Automata and Compilers 12 - Code Generation

From IR to Machine Code

An optimized intermediate representation is not yet an executable program. The final stage of translating it into machine instructions that a specific processor can execute is code generation. The code generator must solve three core problems: instruction selection, which maps IR operations to appropriate machine instructions; register allocation, which assigns variables to a limited number of physical registers; and instruction scheduling, which reorders instructions to maximize pipeline efficiency.

These three problems are tightly intertwined.
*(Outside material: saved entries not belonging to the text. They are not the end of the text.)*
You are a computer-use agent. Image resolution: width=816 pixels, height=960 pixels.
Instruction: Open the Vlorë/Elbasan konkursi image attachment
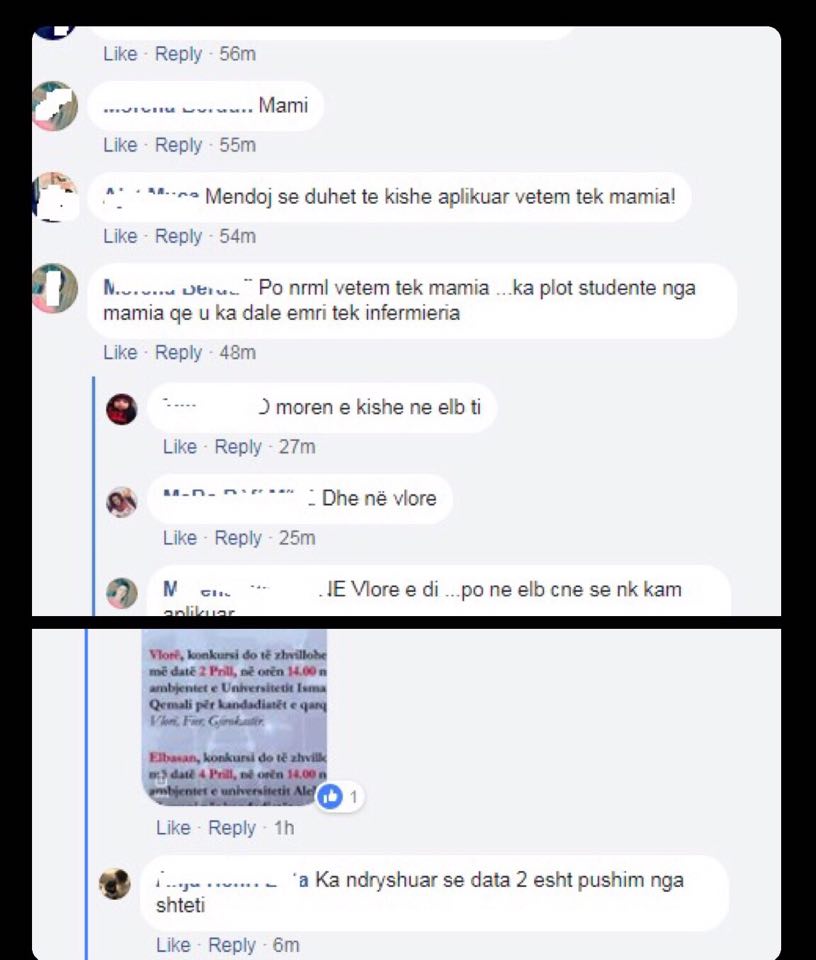tap(234, 717)
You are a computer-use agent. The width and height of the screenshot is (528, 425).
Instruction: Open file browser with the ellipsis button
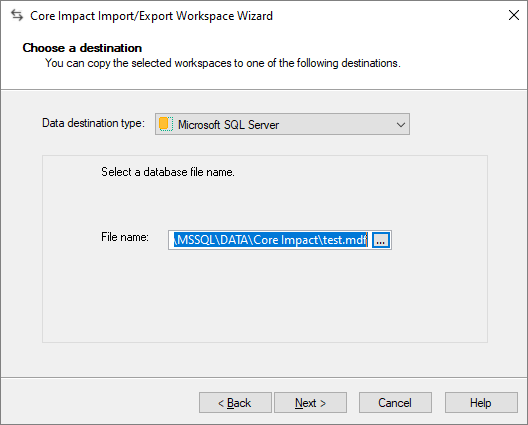pos(381,240)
Different instruction selections change the number of registers needed, and register allocation results affect the freedom available for scheduling. Optimizing each in isolation cannot guarantee a globally optimal solution, and balancing the three is the central challenge of code generator design.

Instruction Selection

Instruction selection maps each IR operation to machine instructions for the target architecture. Sometimes a single IR operation corresponds to a single machine instruction, but reality is seldom that simple. A single IR operation may require multiple machine instructions, or conversely, several IR operations may be folded into a single complex instruction.

Tree pattern matching is a prominent technique for instruction selection. The IR is represented as a tree, and predefined instruction patterns are matched against it. When multiple coverings exist for a given tree, the combination with the lowest cost is chosen.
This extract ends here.